Dave Mirra became a superhero. And we all watched from the sidelines as he moved from BMX pro to international sensation. Again, in awe.

Mirra died on Thursday in Greenville, North Carolina. According to police, he died of a self-inflicted gunshot wound. He leaves behind his wife, Lauren; their daughters Mackenzie and Madison; and his brother, Tim.

Between the time I came to know of the legend that is Dave Mirra in 1988 and Thursday night, he never failed to astound me with his greatness. More than just a BMX rider who appeared on ESPN during X Games, Mirra was a genuine person who never recognized boundaries and always strove to push himself further than he thought possible. First in BMX, followed by rally racing, and then Ironman races and triathlons.
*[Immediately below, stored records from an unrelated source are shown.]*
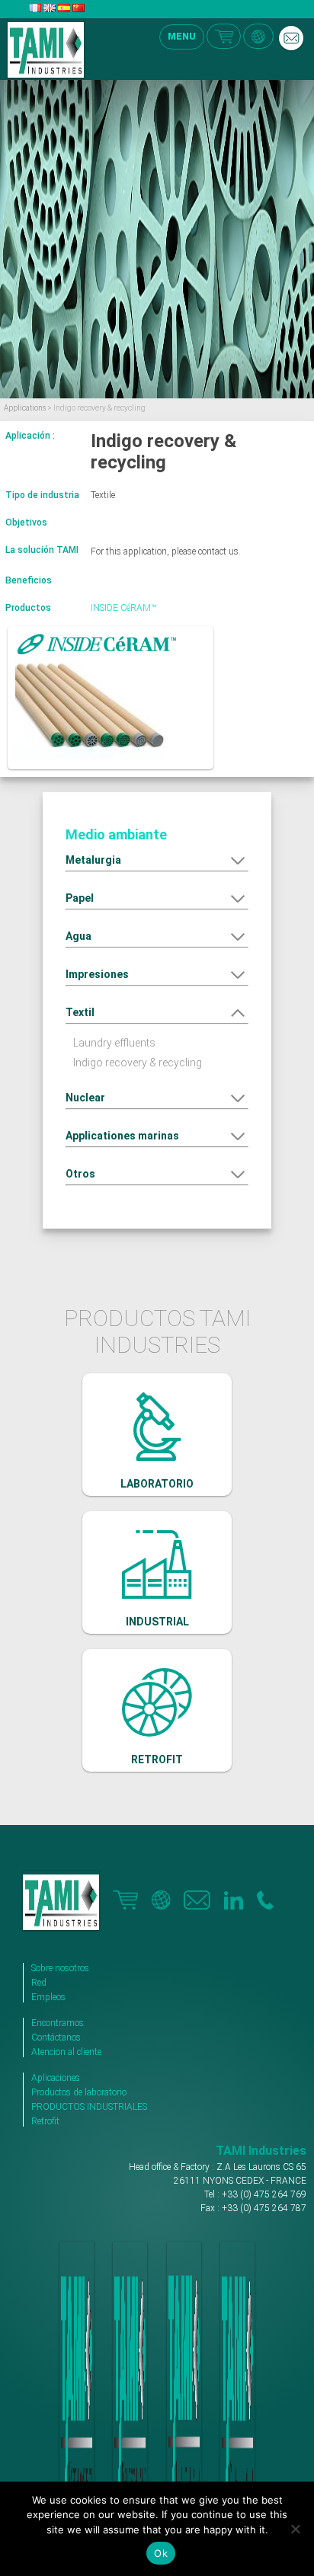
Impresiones (97, 974)
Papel (80, 898)
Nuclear (85, 1097)
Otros (80, 1174)
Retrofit (45, 2121)
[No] (295, 2528)
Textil (80, 1012)
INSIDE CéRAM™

The dude, the "Miracle Boy," was that serious when it came to competitive pursuits.

I remember a time in 2000, I was at Woodward Action Sports Camp in Woodward, Pennsylvania. I want to say it was June. Mat Hoffman and his crew, along with EXPN, has just completed a C.F.B. (Crazy Freakin' Biker) competition that would inevitably lead to qualifying for the X Games. At the time, Mirra had already transcended traditional BMX royalty. He was on ESPN, MTV and doing much better financially than any other BMX riders on the planet. (In full disclosure, I was judging the competition.) And although no judges were giving Mirra a hard time with his scores, Mirra was on top and he thought everyone had placed a target on his back because he was the best, including the judges.

I reminded Mirra of the first time he had beat me in 1988. According to him, he didn't remember the competition or the other riders competing against him at the time. Or so he said. I think he knew I was a little disappointed. He let me sulk for a few moments. And then he smiled, shook his head and retorted. "Of course I remember that comp," he said.

It was all I needed to know that Dave Mirra was not only a brilliant, athletic person, but a deep soul who wore his experience with pride on his sleeve. I'll never forget that smile. I'll never forget that first competition. I'll never forget Dave Mirra's commitment.